--- In "Yan Seiner" <> wrote:
>
> --- In Jeff Cunningham <jeffrey@> wrote:
> >
> > Yan Seiner wrote:
>
> > > The document that Jeff quoted shows two ways to wire a three-wire
> > > setup, both on page 7. I can't quite figure out what the difference
> > > is, which one I should use, and why there are 2 resistors in
> > > parallel, one 499 1% and the other 22K 5%.... Are they just trying
> > > to adjust the range of the sensor with the 22K resistor?
> > >
> > > What I have is 12 bit A/D that is currently set up for 0-10V; I can
> > > reduce that down to 0-3.3 if need be. I need to measure normal room
> > > temps; between 60 deg. F and 110 deg. F to an accuracy of about a
> degree.
> > >
> > > The sensors will be powered from the TS7300 5v supply. It will be
> > > remotely mounted (up to 10') in a low-noise environment. I have
> > > shielded twisted pair available which I'd like to use.
> > >
> > > Could someone give me clue?
> > >
> > > Thanks,
> > >
> > > --Yan
> > >
> > If you are powering your sensor from the same supply as the sampling
> > system, you will want to use the left circuit. The one on the left is
> > missing the comment that the 20k resister should be a pot. The whole
> > point of that resister pair is to allow you to calibrate the device.
> The
> > 499 ohm resister gets it in the ball park and the 20k (pot) is
> > used to fine tune. If absolute accuracy is not that important, you
> > can omit the 20k resistor. They are pretty close as is.
>
> I think what has me confused about that one is the + / - on either
> side of the top 499 resistor. The way I read it, I should bring +5v
> at the top, read the sensor where the schematic shows -, and
> shield/ground at the bottom. Right?

DATA EXCERPT –
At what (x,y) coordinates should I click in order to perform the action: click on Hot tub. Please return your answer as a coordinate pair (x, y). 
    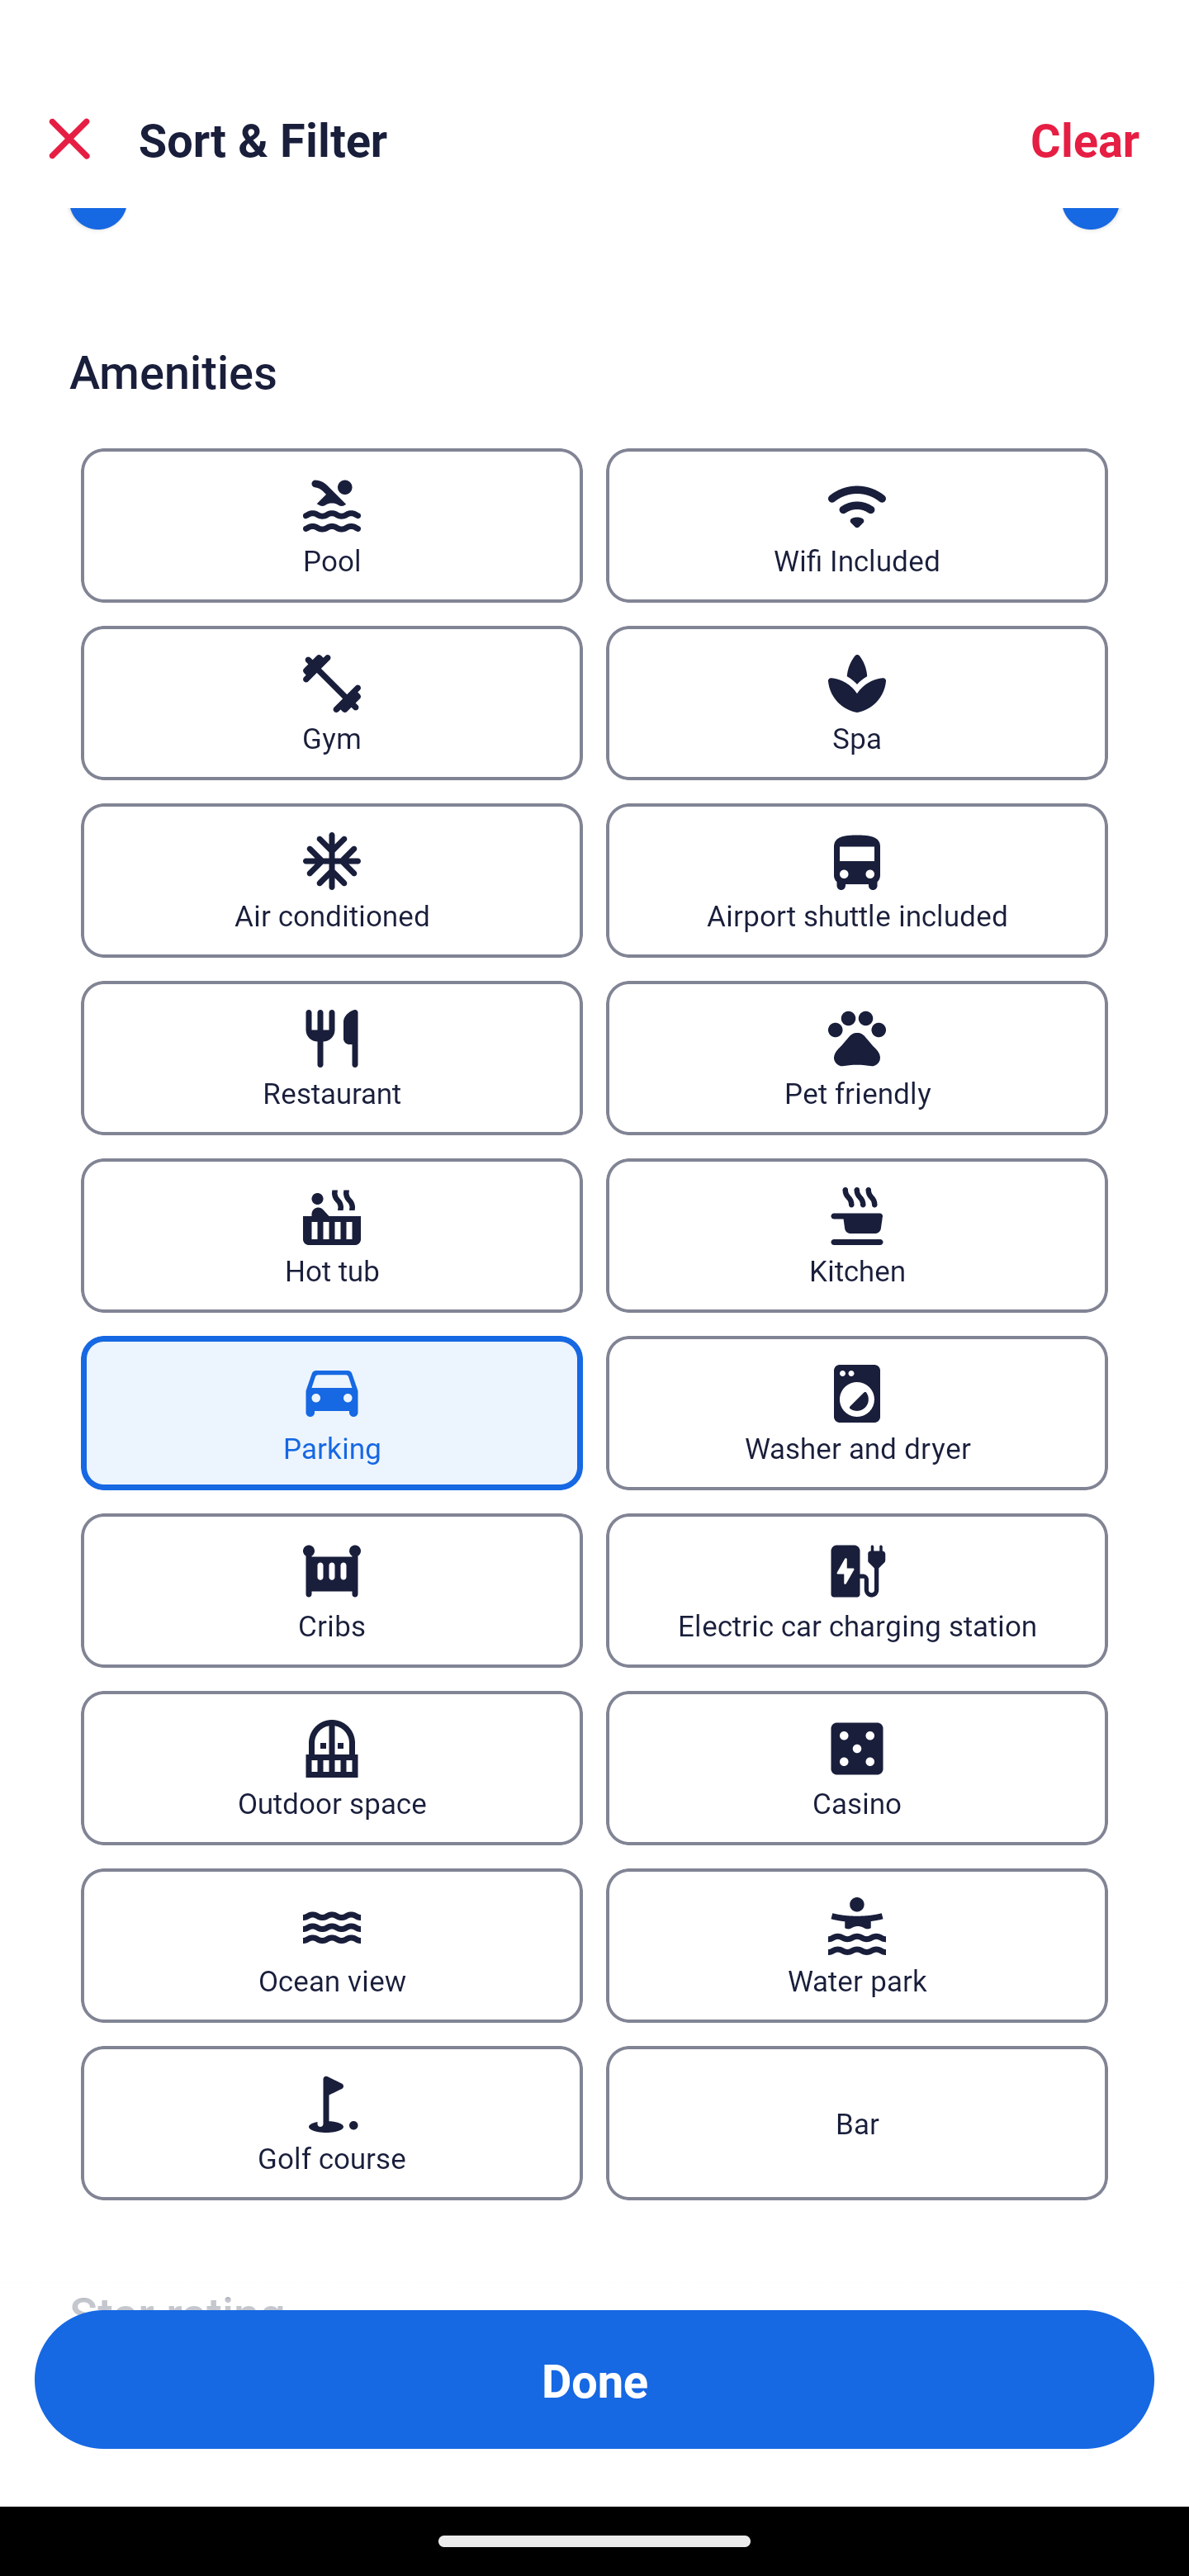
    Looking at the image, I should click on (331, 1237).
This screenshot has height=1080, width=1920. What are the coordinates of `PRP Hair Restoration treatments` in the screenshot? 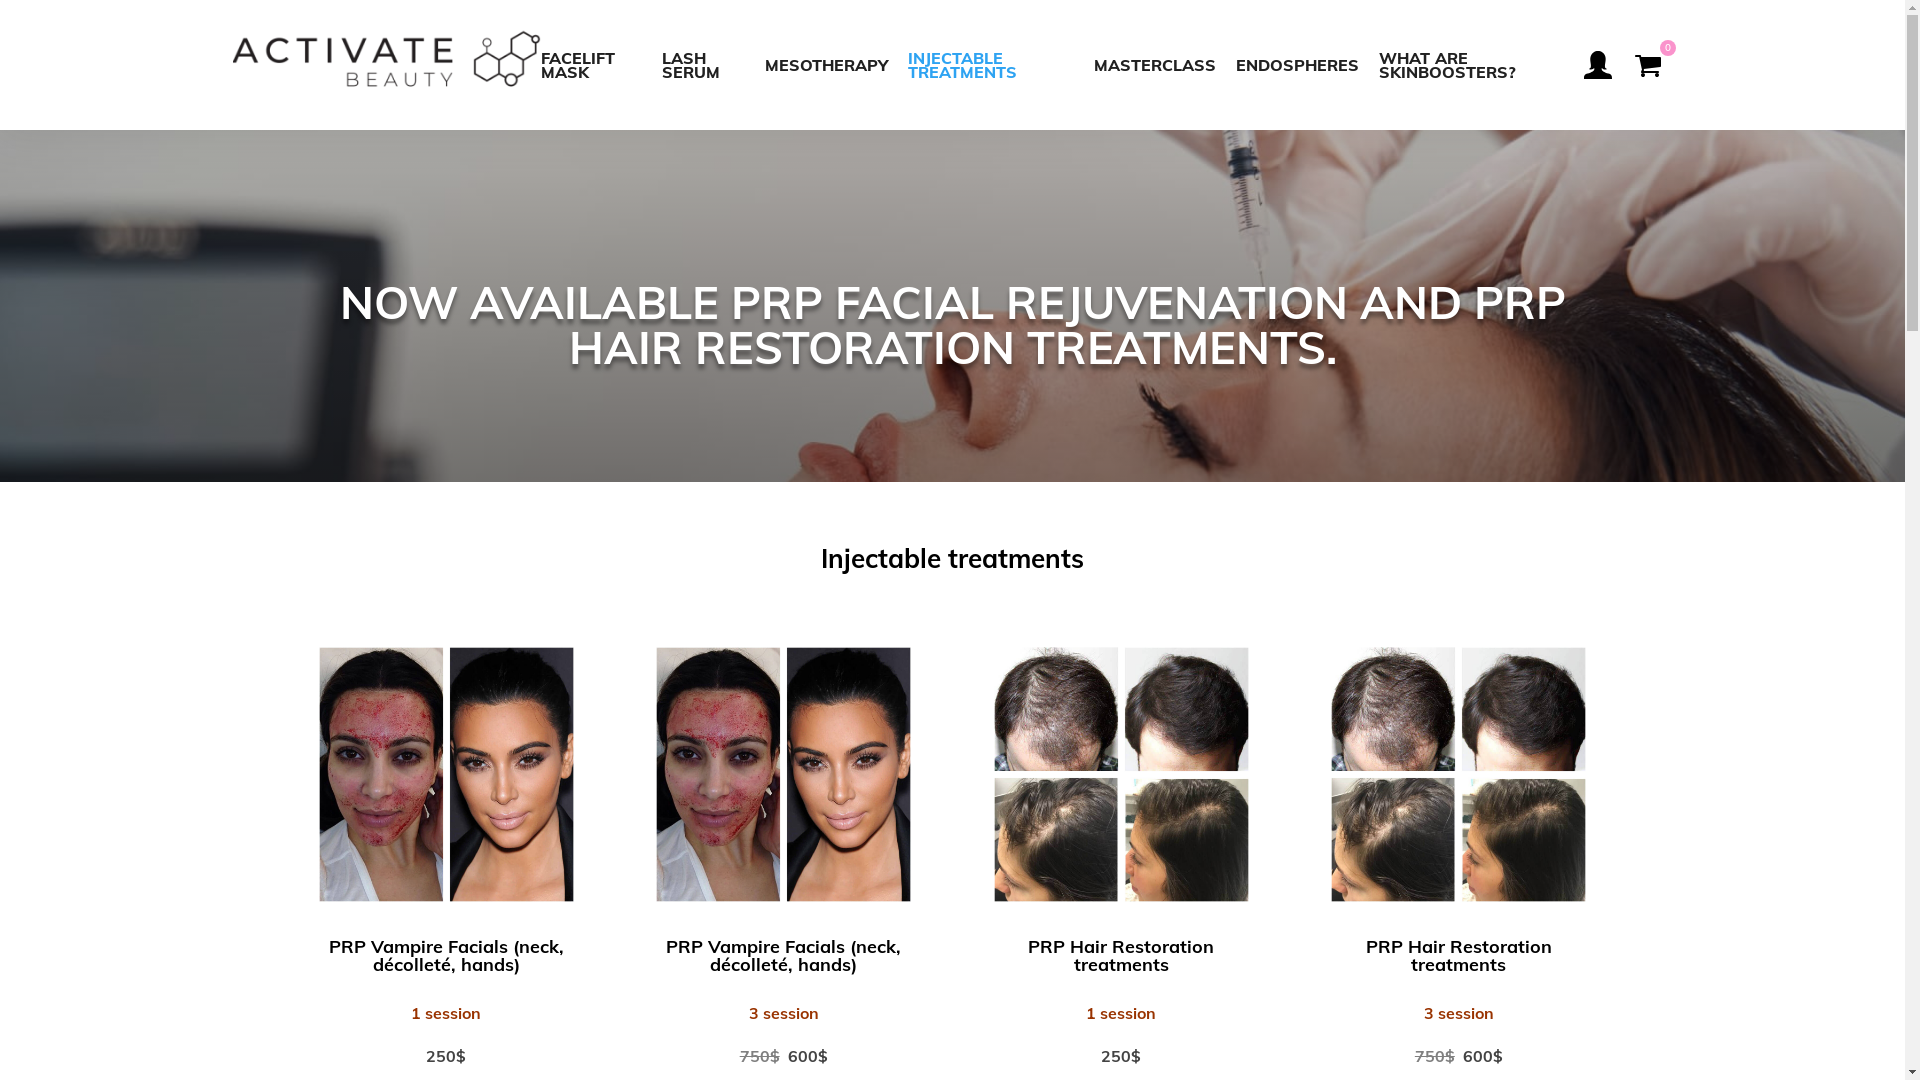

STATED PROBLEM 1 – In the sensor wiring thread, what range of temperatures does Yan need to measure?
STATED PROBLEM 2 – Continue the forum thread about wiring a three-wire temperature sensor from its last sentence.

TASK OUTPUT 1 – Normal room temperatures between 60 and 110 degrees F, to an accuracy of about a degree.

TASK OUTPUT 2 –
>
> Thanks for all your help.
>
> --Yan
>
Hi Yan,
I think everyone here has given you some good pieces of info, but let
me try to put it together a bit (plus add my own input).
Both circuits are as someone mentioned, using the 499ohm resistor
closest to the LM34 to convert the voltage output of the device to a
current output (ie. the current will change by a certain amount of mA
per deg. F). This is so the output wont be affected by changes in the
length of cable between sensor and the measuring device. The other two
(parallel) resistors are converting that current signal back to a
voltage signal for use by whatever, in your case an ADC.
Also, I guess it is worth checking that you understand exactly where
each component goes (I'm sorry if you do already, but it helps to
clarify). The LM34 and the closest 499ohm resistor are the only
components that are on the end of your twisted pair cable. The 5V
supply, 20k and the other 499 ohm are all back near where the ADC is.
The "twisted pair" label and arrows point to the two conductors of
that cable, in both diagrams.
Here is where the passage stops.